How Public and Private Decisions Affect Price Levels and Supply/Demand

Discuss the situation by writing the solutions, and then show the solutions

Scenario One

In the early part of the last decade, there was an overproduction of coffee. The price dropped so low that producers' costs were higher than the market price. The reason this happened was that market prices became high before this, and the supply of coffee increased substantially. In the meantime, demand for coffee and everything else remained the same. Price Level 1.

Coffee prices came down again, at first overshooting the former equilibrium price, throwing the coffee market into confusion. In the meantime, gourmet coffee houses began appearing, which began charging a premium for coffee in the period of falling prices. Price Level 2.

Gourmet coffee houses tend to open in high-rent areas and cater to higher income consumers. Because of the change they created for taste and preferences and the higher income market, the gourmet coffee houses had a win-win in a period of falling wholesale prices and increasing retail prices. Price Level 3.

But in the middle of the decade, the party was over, and wholesale prices started increasing because of some shortages caused by weather and the rising overall market prices again. Where is the new equilibrium price? Price Level 4.

Explain the changes in the supply and demand curves based on the above information. Draw a graph showing how the changes affect the price levels, supply and demand.

Scenario Two

You have been asked to discuss the differences between the microeconomic definitions of supply and demand and the macroeconomic differences of aggregate supply and demand. Discuss what determines supply and demand and aggregate supply and aggregate demand. Explain what causes movements along the curve and shifts in the curve for supply and demand and aggregate supply and aggregate demand (make sure that you include price as a variable). Include whether this is an example of the microeconomic definition of supply and demand or the macroeconomic definition of aggregate supply and demand. Most importantly, did this cause a shift in the curves or a movement along the curves? What happened to equilibrium price, supply, demand, aggregate supply or aggregate demand? Describe your graphs.
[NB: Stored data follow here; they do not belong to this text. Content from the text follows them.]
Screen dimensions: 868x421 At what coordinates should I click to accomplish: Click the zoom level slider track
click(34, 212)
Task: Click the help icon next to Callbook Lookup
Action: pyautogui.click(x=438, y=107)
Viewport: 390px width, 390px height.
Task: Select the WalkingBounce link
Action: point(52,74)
- After Hurricane Katrina, what happened to the price of fish?
- After the development of the microchip, what happened to the price of computers?
- After the government raised tariffs on imported cheese, what happened to the price of domestic cheese?
- Polyester suits have become trendy again. What happens to their price?
- Internet auction sites are becoming more popular, and people are using them more and more.
- A new health report came out that said red wine lowers cholesterol.
- The government raises taxes.
- Inflation increases.
- Immigration laws are relaxed.
- The government increases spending.

Scenario Three

The PPF curve shows the economic choices a country can make about production given scarce resources, a given technology, and a given quantity of inputs. Assume you are a developing country, producing food and clothing at maximum capacity. What could happen when foreign investors start investing in your country?

Discuss what type of foreign investments would be best for the economy's PPF. What are the opportunity costs of these decisions?

Include what will happen to private and public choices as the economy grows. Support your discussion of these issues and consequences using at least 2 graphs.